Problem set:
**1.** In the article on the ISA and deep-sea mining, where is the International Seabed Authority headquartered?
**2.** Carry on writing the deep-sea mining article beyond its last line.

Page excerpt:
Trump-backed push for deep-sea mining 'unlawful': ISA chief
The Secretary-General of the International Seabed Authority (ISA), Leticia Carvalho, has publicly declared that the push to mine the deep seabed in internati...
What Happened
- The Secretary-General of the International Seabed Authority (ISA), Leticia Carvalho, has publicly declared that the push to mine the deep seabed in international waters without ISA authorization is "unlawful activity."
- Several private companies, backed by executive action in the United States, have declared their intent to begin deep-sea mining in international waters using a domestic US law from 1980, bypassing the ISA's regulatory framework.
- The ISA chief warned of a "big amount of litigation" if companies proceed without authorization, as such actions would violate the United Nations Convention on the Law of the Sea (UNCLOS), which designates the deep seabed as the "common heritage of mankind."
- Deep-sea polymetallic nodules — rich in manganese, cobalt, and nickel — have surged in commercial interest due to demand from electric vehicles, batteries, and high-performance alloys.
Static Topic Bridges
International Seabed Authority (ISA) and UNCLOS Part XI
The International Seabed Authority is an intergovernmental body established under the United Nations Convention on the Law of the Sea (UNCLOS, 1982) and its 1994 Implementation Agreement. ISA is headquartered in Kingston, Jamaica, and is responsible for organizing, regulating, and controlling all mineral-related activities in "the Area" — the seabed, ocean floor, and subsoil beyond national jurisdiction.
- UNCLOS Article 136 declares "the Area" to be the "common heritage of mankind" — no nation or private entity can claim sovereignty over or ownership of these resources.
- UNCLOS Article 137 prohibits any state or entity from appropriating any part of "the Area" or its resources.
- Only the ISA can authorize mining exploration and exploitation contracts in the Area. As of 2026, no commercial exploitation license has been issued by the ISA; only exploration contracts exist.
- ISA membership: 169 member states. The United States has signed but never ratified UNCLOS, which limits its formal standing within the ISA while still being bound by customary international law on the high seas.

[Source data]
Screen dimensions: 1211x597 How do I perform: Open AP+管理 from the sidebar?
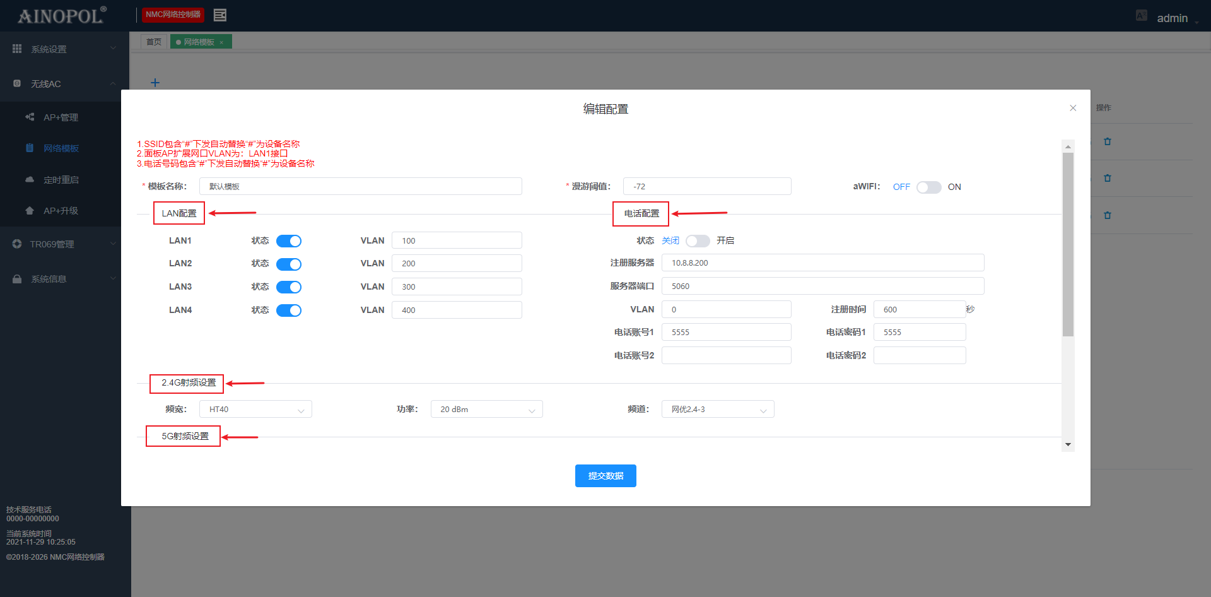(61, 117)
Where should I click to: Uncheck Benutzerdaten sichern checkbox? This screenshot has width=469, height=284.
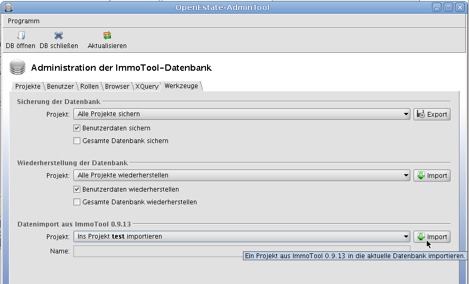[x=77, y=128]
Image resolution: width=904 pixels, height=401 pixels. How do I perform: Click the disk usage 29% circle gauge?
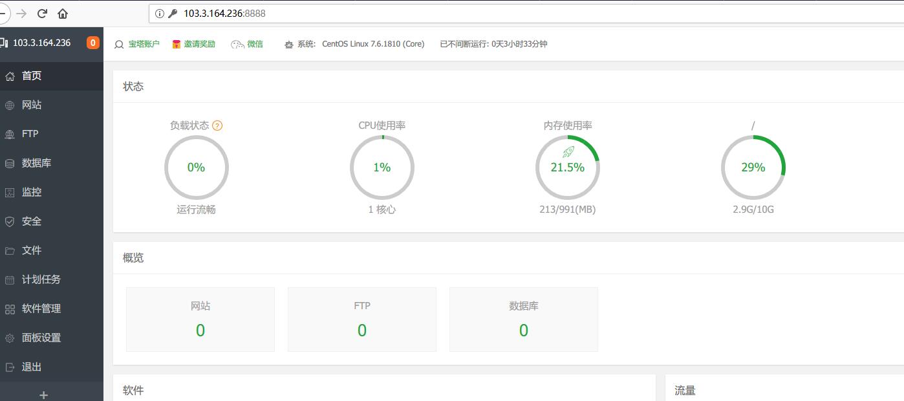click(753, 168)
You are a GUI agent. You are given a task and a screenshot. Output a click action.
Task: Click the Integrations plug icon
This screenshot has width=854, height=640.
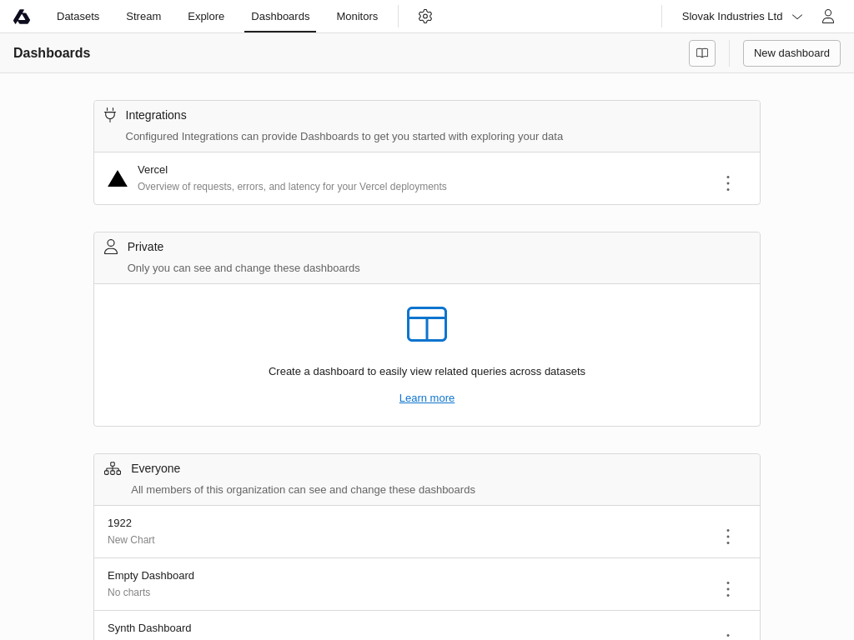(110, 115)
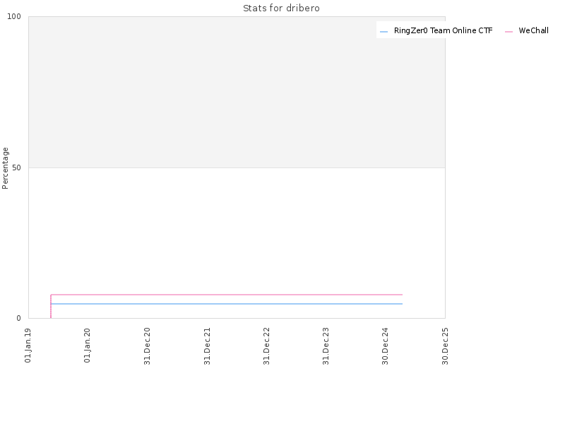
Task: Click the Percentage y-axis label
Action: 5,168
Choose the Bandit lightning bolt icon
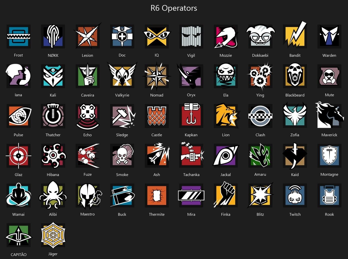This screenshot has width=348, height=259. click(x=295, y=35)
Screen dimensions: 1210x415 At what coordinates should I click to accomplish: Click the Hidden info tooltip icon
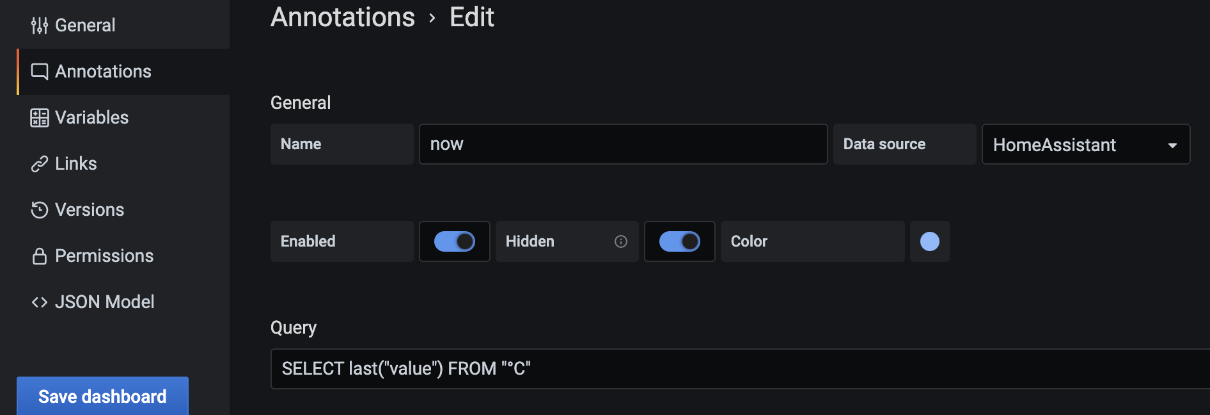click(620, 241)
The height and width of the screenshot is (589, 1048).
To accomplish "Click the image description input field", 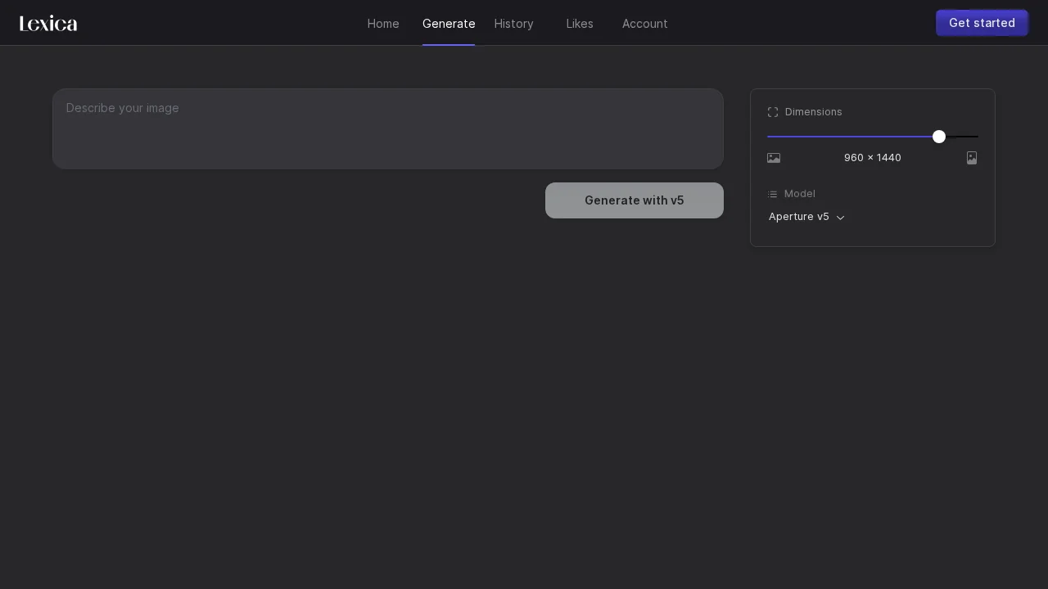I will (388, 127).
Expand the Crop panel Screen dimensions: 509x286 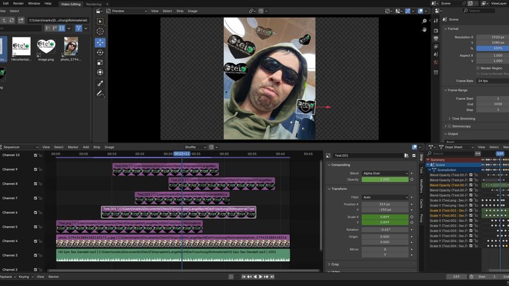pyautogui.click(x=335, y=265)
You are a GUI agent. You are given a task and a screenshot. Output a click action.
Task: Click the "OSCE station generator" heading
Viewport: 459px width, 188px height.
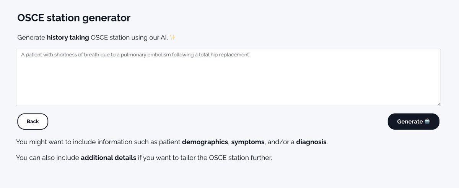tap(74, 18)
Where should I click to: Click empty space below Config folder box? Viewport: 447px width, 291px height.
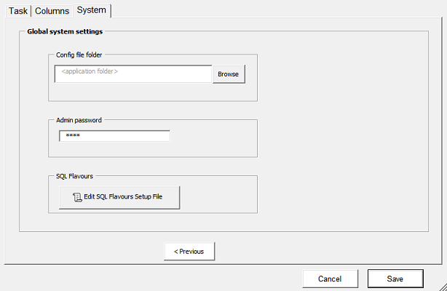tap(153, 92)
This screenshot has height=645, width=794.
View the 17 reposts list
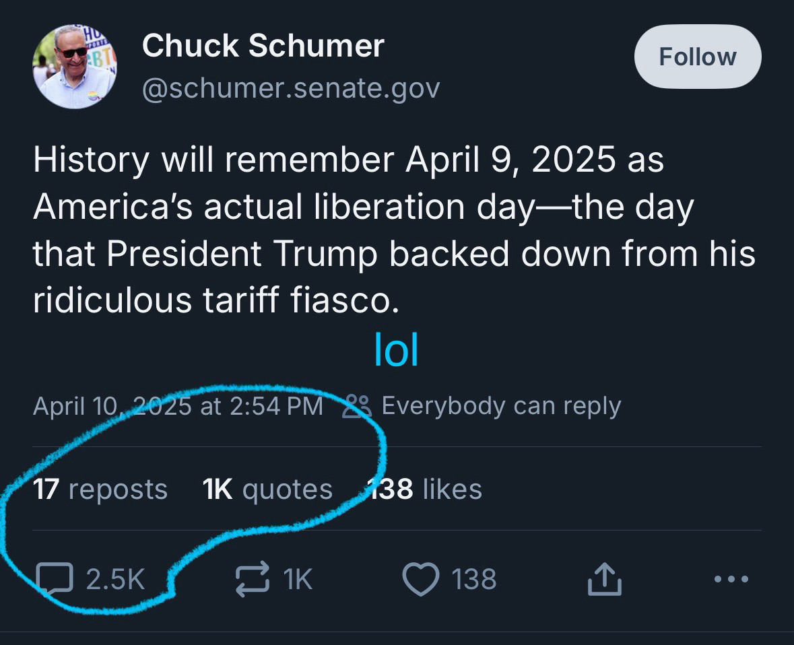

Answers for the exercise:
**1.** Kingston, Jamaica.

**2.**
- The principle of "common heritage of mankind" is among the few non-amendable provisions of UNCLOS (Article 311(6)).
Connection to this news: The US executive action directing fast-tracking of permits for deep-sea mining in international waters directly contradicts UNCLOS's framework and the ISA's exclusive mandate. Since the US has not ratified UNCLOS, it claims it is not bound by Part XI, but most international legal scholars and ISA member states dispute this position under customary international law.
Polymetallic Nodules: Strategic Mineral Significance
Polymetallic nodules are potato-sized mineral concretions found on the abyssal ocean floor, typically at depths of 4,000–6,000 metres, formed over millions of years through mineral precipitation. They are highly concentrated in the Clarion-Clipperton Zone (CCZ) in the eastern Pacific Ocean and the Central Indian Ocean Basin (CIOB).
- Key minerals in nodules: Manganese, nickel, cobalt, copper — all classified as "critical minerals" essential for clean energy technology.
- Cobalt demand: Primarily driven by lithium-ion batteries for electric vehicles and energy storage systems.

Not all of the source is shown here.